Just across the park­ing lot (even­tu­ally it will be a civic square) is Vaughan city hall, it­self a huge im­prove­ment on the old con­crete bunker it re­placed. Al­though a friend and I are apt to re­fer to it as the “Vaughan Ma­hal,” it def­i­nitely helps make the state­ment that Vaughan is a city in its own right. (That said, the steps — and maybe the big­gest wheel­chair ramp I’ve seen — go­ing up to the front door drive me a bit crazy.)

Markham’s own civic cen­tre, de­signed by Arthur Er­ick­son, is nearly 30 years old, but Rich­mond Hill is on the brink of cre­at­ing a new civic district.

The hir­ing of Jack Di­a­mond to do the Rich­mond Hill Cen­tre for the Per­form­ing Arts, not to men­tion his firm’s pre­vi­ous work on the cen­tral li­brary, demon­strates a sim­i­lar un­der­stand­ing that we de­serve our fair share of beau­ti­ful build­ings, and they both cap­ture what we’ve be­come and demon­strate how far for­ward we can still go.

Other changes to the lo­cal land­scape in­clude the new Spad­ina line sub­way sta­tions, which will start op­er­at­ing later this year. Lucky vis­i­tors have al­ready been get­ting tours, and the sta­tions def­i­nitely look im­pres­sive. The UFO-es­que 407 sta­tion seems a bit ran­dom, sure, but the Pi­o­neer Vil­lage sta­tion, at Stee­les, and Vaughan Met­ro­pol­i­tan Cen­tre ( VMC), at Jane and High­way 7, are in­stant land­marks. Some have sneered, as cyn­ics like to do, that the money spent on such bold de­sign is a waste, but when you’re bring­ing tran­sit to the sub­urbs, there’s noth­ing wrong with tak­ing the op­por­tu­nity to make a state­ment.

I feel the same way about the Viva Rapid­ways. Al­though you can fo­cus on the buses and rid­er­ship, the real key is how those canopies re­de­fine the streetscape and how the ad­di­tion of landscaping, ur­ban light­ing and bi­cy­cle lanes are fun­da­men­tally and lit­er­ally chang­ing the shape of our com­mu­ni­ties.

Both around VMC and up and down our ma­jor thor­ough­fares, high­rises are chang­ing the sky­line, some nicer than oth­ers. It’s go­ing to be a con­stant chal­lenge for our politi­cians and civil ser­vants go­ing for­ward to en­sure a high stan­dard of de­sign is main­tained, es­pe­cially af­ter gen­er­a­tions of cookie-cut­ter devel­op­ment.

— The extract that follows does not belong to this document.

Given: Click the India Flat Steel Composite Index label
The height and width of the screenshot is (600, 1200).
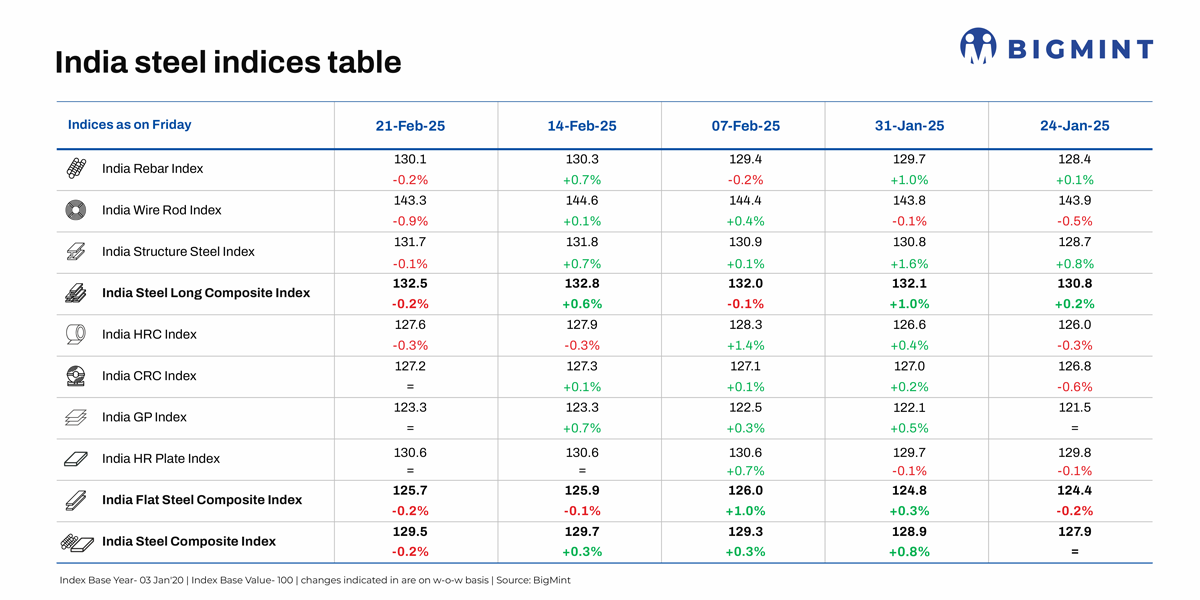Looking at the screenshot, I should pos(202,500).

Pre­serv­ing our past, of course, is just as im­por­tant as build­ing that new fu­ture.

In Thorn­hill, the his­toric Robert West House will open to the pub­lic af­ter re­ceiv­ing ac­ces­si­bil­ity up­grades, and right next door, the cen­tury-old car­riage house — most re­cently a sad Mac’s Con­ve­nience Store — is be­ing trans­formed into a hand­some-look­ing pub. (Al­though they’ve been work­ing on it so long, I’m won­der if it’ll qual­ify for the 2022 awards.) Across the street, new streetscap­ing has trans­formed the side­walks through the Yonge Street her­itage district into places you might linger in­stead of rac­ing through to get to Tim Hor­tons.

From the pub­lic art and carousel in the bur­geon­ing Markham Cen­tre to the sus­tain­able Oak Ridges Com­mu­nity Cen­tre, beau­ti­ful pub­lic and pri­vate spa­ces are pop­ping up all over, and not a mo­ment to soon.

For a long time, we were com­pla­cent as our his­toric towns were trans­formed into sprawl­ing sub­urbs, but ex­pect­ing some­thing bet­ter is part of grow­ing up. So is de­mand­ing bet­ter and so is cel­e­brat­ing how far we’ve come.